**Page excerpt**
◆ ◆ ◆ ◆ ◆ ◆ ◆

Just look at the first benchmark (asyncly-serial), you can comment out all others if you want to. Note that the library gets compiled without any optimization flags (see the ghc options in the cabal file). So what we are seeing here is just the effect of -O2 on compiling benchmarks/Main.hs.

I am also trying to isolate the problem to a minimal case. I tried removing all the INLINE pragmas in the library to make sure that I am not screwing it up by asking the compiler to inline aggressively, but that does not seem to make any difference to the situation. Let me know if you need any information from me or help in running it.

There are three issues that I am trying to get answers for:

1) Why runghc is faster? It means that there is a possibility for the program to run as fast as runghc runs it. How do I get that performance or an explanation of it?

2) Why -O1/O2 degrades performance so much by 4-5x.

◆ ◆ ◆ ◆ ◆ ◆ ◆

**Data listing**
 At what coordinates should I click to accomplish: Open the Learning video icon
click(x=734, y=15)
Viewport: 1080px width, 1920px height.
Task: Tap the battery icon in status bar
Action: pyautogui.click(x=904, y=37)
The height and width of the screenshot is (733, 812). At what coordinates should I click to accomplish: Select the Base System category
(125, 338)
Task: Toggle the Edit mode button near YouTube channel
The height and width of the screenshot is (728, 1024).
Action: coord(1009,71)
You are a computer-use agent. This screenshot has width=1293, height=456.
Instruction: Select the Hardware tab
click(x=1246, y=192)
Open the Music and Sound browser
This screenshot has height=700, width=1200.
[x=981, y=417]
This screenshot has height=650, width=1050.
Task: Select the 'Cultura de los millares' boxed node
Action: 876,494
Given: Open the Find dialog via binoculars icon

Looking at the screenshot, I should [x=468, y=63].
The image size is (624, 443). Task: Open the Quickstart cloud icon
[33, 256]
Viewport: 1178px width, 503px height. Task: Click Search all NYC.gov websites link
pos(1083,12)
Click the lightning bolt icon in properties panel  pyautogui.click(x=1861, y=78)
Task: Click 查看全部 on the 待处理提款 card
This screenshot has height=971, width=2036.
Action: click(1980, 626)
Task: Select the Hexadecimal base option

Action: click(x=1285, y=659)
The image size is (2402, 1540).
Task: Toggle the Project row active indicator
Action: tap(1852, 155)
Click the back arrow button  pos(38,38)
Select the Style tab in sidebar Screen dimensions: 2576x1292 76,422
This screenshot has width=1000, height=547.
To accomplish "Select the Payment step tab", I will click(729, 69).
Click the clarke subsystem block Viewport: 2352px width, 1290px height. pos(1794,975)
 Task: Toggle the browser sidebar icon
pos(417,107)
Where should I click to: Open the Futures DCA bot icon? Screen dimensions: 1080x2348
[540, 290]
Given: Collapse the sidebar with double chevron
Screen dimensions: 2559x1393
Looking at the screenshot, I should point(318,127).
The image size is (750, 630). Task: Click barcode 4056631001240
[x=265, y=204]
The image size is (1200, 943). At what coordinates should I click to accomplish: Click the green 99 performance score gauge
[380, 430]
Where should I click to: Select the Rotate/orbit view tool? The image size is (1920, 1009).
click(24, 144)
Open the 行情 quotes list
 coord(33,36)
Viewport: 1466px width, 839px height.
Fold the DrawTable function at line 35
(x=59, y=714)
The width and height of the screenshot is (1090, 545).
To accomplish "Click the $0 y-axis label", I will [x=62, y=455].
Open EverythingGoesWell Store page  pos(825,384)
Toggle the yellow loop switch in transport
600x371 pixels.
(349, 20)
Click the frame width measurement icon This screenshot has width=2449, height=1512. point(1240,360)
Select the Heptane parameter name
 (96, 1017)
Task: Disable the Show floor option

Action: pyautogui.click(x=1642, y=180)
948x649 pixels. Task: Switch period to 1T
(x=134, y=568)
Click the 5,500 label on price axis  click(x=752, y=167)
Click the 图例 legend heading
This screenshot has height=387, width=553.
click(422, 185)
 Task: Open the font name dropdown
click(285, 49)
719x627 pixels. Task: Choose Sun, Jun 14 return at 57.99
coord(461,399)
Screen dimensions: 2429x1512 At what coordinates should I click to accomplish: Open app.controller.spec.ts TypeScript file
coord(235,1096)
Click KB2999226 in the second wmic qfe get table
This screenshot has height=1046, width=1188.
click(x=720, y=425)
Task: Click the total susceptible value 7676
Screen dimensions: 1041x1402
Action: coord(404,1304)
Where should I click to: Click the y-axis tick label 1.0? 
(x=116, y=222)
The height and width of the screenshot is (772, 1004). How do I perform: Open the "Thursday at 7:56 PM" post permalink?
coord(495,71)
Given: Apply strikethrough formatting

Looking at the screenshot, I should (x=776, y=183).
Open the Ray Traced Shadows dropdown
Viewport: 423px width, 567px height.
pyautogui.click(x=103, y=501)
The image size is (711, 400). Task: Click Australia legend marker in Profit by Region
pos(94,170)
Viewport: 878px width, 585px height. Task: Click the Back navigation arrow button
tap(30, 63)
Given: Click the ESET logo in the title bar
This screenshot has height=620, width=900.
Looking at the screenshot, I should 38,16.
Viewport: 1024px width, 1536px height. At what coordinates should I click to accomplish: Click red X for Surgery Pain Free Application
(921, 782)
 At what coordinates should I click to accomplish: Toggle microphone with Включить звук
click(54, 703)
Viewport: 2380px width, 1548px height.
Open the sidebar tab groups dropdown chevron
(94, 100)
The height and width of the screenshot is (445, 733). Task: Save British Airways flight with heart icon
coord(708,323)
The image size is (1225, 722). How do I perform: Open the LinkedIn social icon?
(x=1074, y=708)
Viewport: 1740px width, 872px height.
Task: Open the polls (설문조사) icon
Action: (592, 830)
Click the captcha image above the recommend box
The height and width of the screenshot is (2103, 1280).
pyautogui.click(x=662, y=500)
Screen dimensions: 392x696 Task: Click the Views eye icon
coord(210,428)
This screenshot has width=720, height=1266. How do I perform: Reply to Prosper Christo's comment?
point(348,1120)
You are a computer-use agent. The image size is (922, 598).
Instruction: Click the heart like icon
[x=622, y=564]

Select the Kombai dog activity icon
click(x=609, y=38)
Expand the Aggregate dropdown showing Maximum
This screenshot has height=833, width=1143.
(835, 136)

◆ ◆ ◆ ◆ ◆ ◆ ◆

**What is expected**
Answer these questions using the forum post above:
(a) Which benchmark does the post say to look at?
(b) Which optimization flags is the library compiled with?
(c) By how much does the post say -O1/O2 degrades performance?

**Task answer**
(a) The first benchmark, asyncly-serial.
(b) None. The library is compiled without any optimization flags.
(c) By 4-5x.